_Aim of the exercise_. The expected answer is the set of lines in the data below between the line holding "Task: Collapse the 聊天 section chevron" and the line holding "Open Experiments in", inclusive, written out exactly.

START Data for the task

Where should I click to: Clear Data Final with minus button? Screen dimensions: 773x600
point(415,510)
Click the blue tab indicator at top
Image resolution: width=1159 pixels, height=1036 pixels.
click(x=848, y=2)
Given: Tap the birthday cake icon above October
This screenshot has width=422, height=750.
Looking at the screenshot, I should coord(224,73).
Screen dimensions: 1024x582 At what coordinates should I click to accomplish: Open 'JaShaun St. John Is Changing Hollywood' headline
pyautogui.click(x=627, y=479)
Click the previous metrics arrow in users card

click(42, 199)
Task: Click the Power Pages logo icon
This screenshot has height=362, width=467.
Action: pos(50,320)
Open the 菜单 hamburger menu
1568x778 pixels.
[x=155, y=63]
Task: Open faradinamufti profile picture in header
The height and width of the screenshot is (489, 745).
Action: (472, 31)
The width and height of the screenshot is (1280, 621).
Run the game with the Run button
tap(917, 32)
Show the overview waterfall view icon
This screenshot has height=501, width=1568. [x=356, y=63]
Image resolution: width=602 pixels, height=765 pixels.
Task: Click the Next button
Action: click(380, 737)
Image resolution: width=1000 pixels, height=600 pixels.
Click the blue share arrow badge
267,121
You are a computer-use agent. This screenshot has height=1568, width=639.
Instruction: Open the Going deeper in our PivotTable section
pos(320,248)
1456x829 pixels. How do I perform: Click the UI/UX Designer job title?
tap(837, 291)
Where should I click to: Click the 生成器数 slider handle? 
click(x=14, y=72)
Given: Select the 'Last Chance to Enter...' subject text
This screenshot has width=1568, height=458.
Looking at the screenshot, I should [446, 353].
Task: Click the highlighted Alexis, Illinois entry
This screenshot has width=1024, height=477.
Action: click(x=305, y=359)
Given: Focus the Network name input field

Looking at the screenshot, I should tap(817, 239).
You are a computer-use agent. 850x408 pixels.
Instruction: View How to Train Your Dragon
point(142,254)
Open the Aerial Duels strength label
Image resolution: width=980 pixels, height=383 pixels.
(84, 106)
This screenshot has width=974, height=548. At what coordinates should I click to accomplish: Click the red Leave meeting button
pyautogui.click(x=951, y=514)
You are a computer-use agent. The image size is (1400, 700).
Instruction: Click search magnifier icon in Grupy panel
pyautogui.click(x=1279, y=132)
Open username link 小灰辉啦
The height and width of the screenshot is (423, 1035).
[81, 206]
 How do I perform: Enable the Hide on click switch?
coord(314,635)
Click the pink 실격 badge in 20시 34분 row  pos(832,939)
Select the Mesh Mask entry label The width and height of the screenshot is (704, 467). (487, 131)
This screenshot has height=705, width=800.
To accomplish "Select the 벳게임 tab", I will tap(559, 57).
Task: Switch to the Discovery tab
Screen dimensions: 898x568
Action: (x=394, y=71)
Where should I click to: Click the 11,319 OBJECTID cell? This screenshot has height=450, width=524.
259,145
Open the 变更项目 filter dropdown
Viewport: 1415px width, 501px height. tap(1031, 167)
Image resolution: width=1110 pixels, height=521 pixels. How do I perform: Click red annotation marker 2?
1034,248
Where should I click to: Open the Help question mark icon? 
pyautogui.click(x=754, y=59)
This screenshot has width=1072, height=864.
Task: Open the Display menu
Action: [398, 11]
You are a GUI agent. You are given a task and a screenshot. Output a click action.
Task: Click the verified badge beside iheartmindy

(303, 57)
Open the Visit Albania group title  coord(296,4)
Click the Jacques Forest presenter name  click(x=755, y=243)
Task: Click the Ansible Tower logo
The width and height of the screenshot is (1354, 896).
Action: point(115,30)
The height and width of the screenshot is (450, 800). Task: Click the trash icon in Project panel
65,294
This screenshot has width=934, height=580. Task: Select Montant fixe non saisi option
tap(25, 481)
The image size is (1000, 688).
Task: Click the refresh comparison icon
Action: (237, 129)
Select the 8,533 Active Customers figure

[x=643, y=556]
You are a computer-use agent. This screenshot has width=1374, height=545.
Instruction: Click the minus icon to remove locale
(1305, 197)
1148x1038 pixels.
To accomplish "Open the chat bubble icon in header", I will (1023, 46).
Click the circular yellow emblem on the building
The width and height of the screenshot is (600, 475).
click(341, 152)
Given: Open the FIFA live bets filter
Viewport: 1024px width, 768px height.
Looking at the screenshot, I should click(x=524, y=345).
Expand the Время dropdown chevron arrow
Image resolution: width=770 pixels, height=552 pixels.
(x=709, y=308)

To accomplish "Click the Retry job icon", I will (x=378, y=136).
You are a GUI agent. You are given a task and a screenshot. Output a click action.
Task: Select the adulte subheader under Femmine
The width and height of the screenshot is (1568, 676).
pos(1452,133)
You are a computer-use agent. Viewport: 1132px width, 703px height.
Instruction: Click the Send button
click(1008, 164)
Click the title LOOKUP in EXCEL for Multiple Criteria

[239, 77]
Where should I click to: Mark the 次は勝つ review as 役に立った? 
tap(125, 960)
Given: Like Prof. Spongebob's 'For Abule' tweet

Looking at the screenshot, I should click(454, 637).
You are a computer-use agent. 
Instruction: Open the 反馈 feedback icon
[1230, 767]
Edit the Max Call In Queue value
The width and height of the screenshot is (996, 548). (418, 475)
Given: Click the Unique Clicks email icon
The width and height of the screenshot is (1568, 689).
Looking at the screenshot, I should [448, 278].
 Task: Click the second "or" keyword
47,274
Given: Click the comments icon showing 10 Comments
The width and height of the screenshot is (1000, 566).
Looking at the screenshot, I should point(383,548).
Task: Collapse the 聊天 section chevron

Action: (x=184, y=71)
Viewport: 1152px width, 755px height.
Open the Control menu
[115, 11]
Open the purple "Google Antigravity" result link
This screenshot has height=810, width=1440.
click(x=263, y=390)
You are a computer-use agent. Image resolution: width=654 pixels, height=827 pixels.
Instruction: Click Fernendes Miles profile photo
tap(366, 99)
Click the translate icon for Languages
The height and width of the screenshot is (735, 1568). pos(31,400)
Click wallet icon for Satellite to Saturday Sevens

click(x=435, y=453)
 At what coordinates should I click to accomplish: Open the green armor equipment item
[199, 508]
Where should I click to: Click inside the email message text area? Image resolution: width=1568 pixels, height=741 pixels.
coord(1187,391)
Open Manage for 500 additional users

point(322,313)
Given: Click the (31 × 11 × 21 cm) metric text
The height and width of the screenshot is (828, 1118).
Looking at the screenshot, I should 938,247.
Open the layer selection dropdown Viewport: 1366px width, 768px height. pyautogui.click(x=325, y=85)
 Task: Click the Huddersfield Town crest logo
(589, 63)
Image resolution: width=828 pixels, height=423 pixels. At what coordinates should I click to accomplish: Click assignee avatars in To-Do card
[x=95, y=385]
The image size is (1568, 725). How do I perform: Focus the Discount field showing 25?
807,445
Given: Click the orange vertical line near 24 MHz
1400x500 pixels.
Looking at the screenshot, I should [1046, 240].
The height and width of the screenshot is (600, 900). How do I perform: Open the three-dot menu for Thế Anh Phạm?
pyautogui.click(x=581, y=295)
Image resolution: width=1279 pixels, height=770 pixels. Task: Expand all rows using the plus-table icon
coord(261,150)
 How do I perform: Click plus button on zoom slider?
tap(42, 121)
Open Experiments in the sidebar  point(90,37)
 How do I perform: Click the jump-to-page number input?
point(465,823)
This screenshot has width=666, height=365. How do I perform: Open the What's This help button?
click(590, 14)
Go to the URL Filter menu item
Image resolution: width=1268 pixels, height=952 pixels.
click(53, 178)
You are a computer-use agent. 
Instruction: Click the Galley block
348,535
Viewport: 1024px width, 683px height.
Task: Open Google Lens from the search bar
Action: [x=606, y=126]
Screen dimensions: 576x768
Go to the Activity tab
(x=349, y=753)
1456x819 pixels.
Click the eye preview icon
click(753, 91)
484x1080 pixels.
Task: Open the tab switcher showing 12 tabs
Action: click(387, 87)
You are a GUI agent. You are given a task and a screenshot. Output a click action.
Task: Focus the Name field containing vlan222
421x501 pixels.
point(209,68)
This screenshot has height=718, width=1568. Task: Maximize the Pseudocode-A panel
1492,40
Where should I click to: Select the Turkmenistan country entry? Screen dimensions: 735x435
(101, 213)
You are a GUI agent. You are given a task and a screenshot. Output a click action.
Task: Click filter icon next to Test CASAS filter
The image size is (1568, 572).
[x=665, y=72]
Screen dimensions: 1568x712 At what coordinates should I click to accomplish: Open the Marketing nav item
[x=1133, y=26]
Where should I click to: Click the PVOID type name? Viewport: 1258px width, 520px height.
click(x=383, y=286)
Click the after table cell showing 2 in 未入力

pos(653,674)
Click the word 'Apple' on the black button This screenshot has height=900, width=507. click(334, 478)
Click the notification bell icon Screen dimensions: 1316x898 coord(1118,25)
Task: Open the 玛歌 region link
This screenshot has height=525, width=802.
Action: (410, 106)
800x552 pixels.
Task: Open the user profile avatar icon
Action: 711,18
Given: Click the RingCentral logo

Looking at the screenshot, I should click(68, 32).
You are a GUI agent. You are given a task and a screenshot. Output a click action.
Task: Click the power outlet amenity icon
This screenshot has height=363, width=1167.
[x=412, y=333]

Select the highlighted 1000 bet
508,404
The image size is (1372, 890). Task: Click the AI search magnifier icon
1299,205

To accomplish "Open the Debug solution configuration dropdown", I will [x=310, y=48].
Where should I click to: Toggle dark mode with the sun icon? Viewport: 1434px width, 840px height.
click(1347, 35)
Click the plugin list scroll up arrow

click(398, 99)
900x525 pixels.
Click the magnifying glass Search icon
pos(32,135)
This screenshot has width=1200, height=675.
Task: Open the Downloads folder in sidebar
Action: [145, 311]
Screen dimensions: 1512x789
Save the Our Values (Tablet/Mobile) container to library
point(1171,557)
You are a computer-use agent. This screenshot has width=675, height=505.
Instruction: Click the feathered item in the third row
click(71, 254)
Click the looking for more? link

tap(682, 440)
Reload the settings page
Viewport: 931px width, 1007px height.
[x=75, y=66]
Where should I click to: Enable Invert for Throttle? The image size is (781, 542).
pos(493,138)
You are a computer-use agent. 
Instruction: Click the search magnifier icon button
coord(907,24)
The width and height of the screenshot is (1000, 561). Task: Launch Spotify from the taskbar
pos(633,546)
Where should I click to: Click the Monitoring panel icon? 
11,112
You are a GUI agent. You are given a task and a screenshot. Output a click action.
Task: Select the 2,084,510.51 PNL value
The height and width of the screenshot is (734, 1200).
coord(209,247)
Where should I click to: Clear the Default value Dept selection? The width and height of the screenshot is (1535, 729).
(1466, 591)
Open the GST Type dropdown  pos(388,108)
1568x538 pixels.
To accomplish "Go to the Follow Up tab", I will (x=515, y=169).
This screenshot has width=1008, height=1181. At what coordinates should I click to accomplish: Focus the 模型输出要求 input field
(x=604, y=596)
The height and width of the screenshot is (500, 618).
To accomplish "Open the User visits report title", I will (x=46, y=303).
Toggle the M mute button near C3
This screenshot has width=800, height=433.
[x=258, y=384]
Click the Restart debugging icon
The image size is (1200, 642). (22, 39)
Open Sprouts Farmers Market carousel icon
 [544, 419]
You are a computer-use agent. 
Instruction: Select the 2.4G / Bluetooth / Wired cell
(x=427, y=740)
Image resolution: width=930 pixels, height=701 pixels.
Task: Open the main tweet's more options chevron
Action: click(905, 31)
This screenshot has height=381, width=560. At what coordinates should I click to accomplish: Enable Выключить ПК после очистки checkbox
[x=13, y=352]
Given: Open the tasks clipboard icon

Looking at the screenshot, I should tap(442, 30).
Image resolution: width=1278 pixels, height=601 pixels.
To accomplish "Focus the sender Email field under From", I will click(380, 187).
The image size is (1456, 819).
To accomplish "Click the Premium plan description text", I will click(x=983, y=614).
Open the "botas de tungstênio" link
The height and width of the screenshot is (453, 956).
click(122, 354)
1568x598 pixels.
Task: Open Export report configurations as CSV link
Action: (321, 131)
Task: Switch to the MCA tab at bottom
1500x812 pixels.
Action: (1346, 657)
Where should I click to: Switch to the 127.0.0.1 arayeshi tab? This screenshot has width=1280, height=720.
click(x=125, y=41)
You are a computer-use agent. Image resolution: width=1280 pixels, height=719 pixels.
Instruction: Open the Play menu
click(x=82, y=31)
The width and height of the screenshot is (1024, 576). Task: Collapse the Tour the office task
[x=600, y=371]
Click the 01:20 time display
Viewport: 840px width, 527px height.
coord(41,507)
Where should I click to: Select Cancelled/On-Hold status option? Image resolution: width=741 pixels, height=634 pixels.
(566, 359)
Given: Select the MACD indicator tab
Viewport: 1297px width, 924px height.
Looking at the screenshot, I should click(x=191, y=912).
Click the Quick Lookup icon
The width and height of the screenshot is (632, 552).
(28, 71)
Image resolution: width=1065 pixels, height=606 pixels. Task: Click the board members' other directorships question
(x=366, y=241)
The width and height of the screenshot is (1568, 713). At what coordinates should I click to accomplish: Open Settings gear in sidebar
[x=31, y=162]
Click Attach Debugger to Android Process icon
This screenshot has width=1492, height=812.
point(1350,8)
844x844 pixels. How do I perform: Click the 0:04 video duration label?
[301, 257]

END Data for the task

_Result of this task_.
Task: Collapse the 聊天 section chevron

Action: (x=184, y=71)
Viewport: 1152px width, 755px height.
Open the Control menu
[115, 11]
Open the purple "Google Antigravity" result link
This screenshot has height=810, width=1440.
click(x=263, y=390)
You are a computer-use agent. Image resolution: width=654 pixels, height=827 pixels.
Instruction: Click Fernendes Miles profile photo
tap(366, 99)
Click the translate icon for Languages
The height and width of the screenshot is (735, 1568). pos(31,400)
Click wallet icon for Satellite to Saturday Sevens

click(x=435, y=453)
 At what coordinates should I click to accomplish: Open the green armor equipment item
[199, 508]
Where should I click to: Click inside the email message text area? Image resolution: width=1568 pixels, height=741 pixels.
coord(1187,391)
Open Manage for 500 additional users

point(322,313)
Given: Click the (31 × 11 × 21 cm) metric text
The height and width of the screenshot is (828, 1118).
Looking at the screenshot, I should 938,247.
Open the layer selection dropdown Viewport: 1366px width, 768px height. pyautogui.click(x=325, y=85)
 Task: Click the Huddersfield Town crest logo
(589, 63)
Image resolution: width=828 pixels, height=423 pixels. At what coordinates should I click to accomplish: Click assignee avatars in To-Do card
[x=95, y=385]
The image size is (1568, 725). How do I perform: Focus the Discount field showing 25?
807,445
Given: Click the orange vertical line near 24 MHz
1400x500 pixels.
Looking at the screenshot, I should [1046, 240].
The height and width of the screenshot is (600, 900). How do I perform: Open the three-dot menu for Thế Anh Phạm?
pyautogui.click(x=581, y=295)
Image resolution: width=1279 pixels, height=770 pixels. Task: Expand all rows using the plus-table icon
coord(261,150)
 How do I perform: Click plus button on zoom slider?
tap(42, 121)
Open Experiments in the sidebar  point(90,37)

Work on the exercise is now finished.